» **Data records**:
• • •

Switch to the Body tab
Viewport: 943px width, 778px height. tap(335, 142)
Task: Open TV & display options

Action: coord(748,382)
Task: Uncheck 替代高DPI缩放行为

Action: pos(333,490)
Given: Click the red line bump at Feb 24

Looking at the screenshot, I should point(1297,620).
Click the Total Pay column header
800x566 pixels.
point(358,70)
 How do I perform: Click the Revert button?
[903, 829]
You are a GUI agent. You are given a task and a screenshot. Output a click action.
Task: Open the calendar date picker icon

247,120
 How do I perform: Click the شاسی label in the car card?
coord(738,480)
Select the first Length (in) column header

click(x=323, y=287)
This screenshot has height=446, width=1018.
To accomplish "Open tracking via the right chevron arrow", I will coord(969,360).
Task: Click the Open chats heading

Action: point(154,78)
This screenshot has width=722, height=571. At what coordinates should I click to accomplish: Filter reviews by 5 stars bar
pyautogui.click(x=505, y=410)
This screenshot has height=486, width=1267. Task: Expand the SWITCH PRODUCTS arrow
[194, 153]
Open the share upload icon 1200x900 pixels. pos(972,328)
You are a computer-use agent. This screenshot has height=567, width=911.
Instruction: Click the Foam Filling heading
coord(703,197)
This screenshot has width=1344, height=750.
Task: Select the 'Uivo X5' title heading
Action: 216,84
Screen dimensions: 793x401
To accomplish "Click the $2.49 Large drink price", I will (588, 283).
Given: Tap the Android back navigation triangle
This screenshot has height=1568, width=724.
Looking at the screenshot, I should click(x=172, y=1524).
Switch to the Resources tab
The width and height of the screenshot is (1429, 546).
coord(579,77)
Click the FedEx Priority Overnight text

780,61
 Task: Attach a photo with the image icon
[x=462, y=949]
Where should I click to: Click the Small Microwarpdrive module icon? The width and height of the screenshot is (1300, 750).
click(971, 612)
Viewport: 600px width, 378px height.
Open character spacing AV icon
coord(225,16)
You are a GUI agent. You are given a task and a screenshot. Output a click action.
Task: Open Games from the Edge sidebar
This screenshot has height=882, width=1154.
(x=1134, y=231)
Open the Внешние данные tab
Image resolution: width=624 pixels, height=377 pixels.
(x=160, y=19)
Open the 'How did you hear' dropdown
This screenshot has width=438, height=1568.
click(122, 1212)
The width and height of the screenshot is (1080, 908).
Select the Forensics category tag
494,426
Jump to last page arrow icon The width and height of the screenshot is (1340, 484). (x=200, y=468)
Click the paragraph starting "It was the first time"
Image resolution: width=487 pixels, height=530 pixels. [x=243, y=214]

• • •

» **What you will do**:
Every line of the listing, first to last, should be retyped exactly.

» **Exercise answer**:
Switch to the Body tab
Viewport: 943px width, 778px height. tap(335, 142)
Task: Open TV & display options

Action: coord(748,382)
Task: Uncheck 替代高DPI缩放行为

Action: pos(333,490)
Given: Click the red line bump at Feb 24

Looking at the screenshot, I should point(1297,620).
Click the Total Pay column header
800x566 pixels.
point(358,70)
 How do I perform: Click the Revert button?
[903, 829]
You are a GUI agent. You are given a task and a screenshot. Output a click action.
Task: Open the calendar date picker icon

247,120
 How do I perform: Click the شاسی label in the car card?
coord(738,480)
Select the first Length (in) column header

click(x=323, y=287)
This screenshot has height=446, width=1018.
To accomplish "Open tracking via the right chevron arrow", I will coord(969,360).
Task: Click the Open chats heading

Action: point(154,78)
This screenshot has width=722, height=571. At what coordinates should I click to accomplish: Filter reviews by 5 stars bar
pyautogui.click(x=505, y=410)
This screenshot has height=486, width=1267. Task: Expand the SWITCH PRODUCTS arrow
[194, 153]
Open the share upload icon 1200x900 pixels. pos(972,328)
You are a computer-use agent. This screenshot has height=567, width=911.
Instruction: Click the Foam Filling heading
coord(703,197)
This screenshot has width=1344, height=750.
Task: Select the 'Uivo X5' title heading
Action: 216,84
Screen dimensions: 793x401
To accomplish "Click the $2.49 Large drink price", I will (588, 283).
Given: Tap the Android back navigation triangle
This screenshot has height=1568, width=724.
Looking at the screenshot, I should click(x=172, y=1524).
Switch to the Resources tab
The width and height of the screenshot is (1429, 546).
coord(579,77)
Click the FedEx Priority Overnight text

780,61
 Task: Attach a photo with the image icon
[x=462, y=949]
Where should I click to: Click the Small Microwarpdrive module icon? The width and height of the screenshot is (1300, 750).
click(971, 612)
Viewport: 600px width, 378px height.
Open character spacing AV icon
coord(225,16)
You are a GUI agent. You are given a task and a screenshot. Output a click action.
Task: Open Games from the Edge sidebar
This screenshot has height=882, width=1154.
(x=1134, y=231)
Open the Внешние данные tab
Image resolution: width=624 pixels, height=377 pixels.
(x=160, y=19)
Open the 'How did you hear' dropdown
This screenshot has width=438, height=1568.
click(122, 1212)
The width and height of the screenshot is (1080, 908).
Select the Forensics category tag
494,426
Jump to last page arrow icon The width and height of the screenshot is (1340, 484). (x=200, y=468)
Click the paragraph starting "It was the first time"
Image resolution: width=487 pixels, height=530 pixels. [x=243, y=214]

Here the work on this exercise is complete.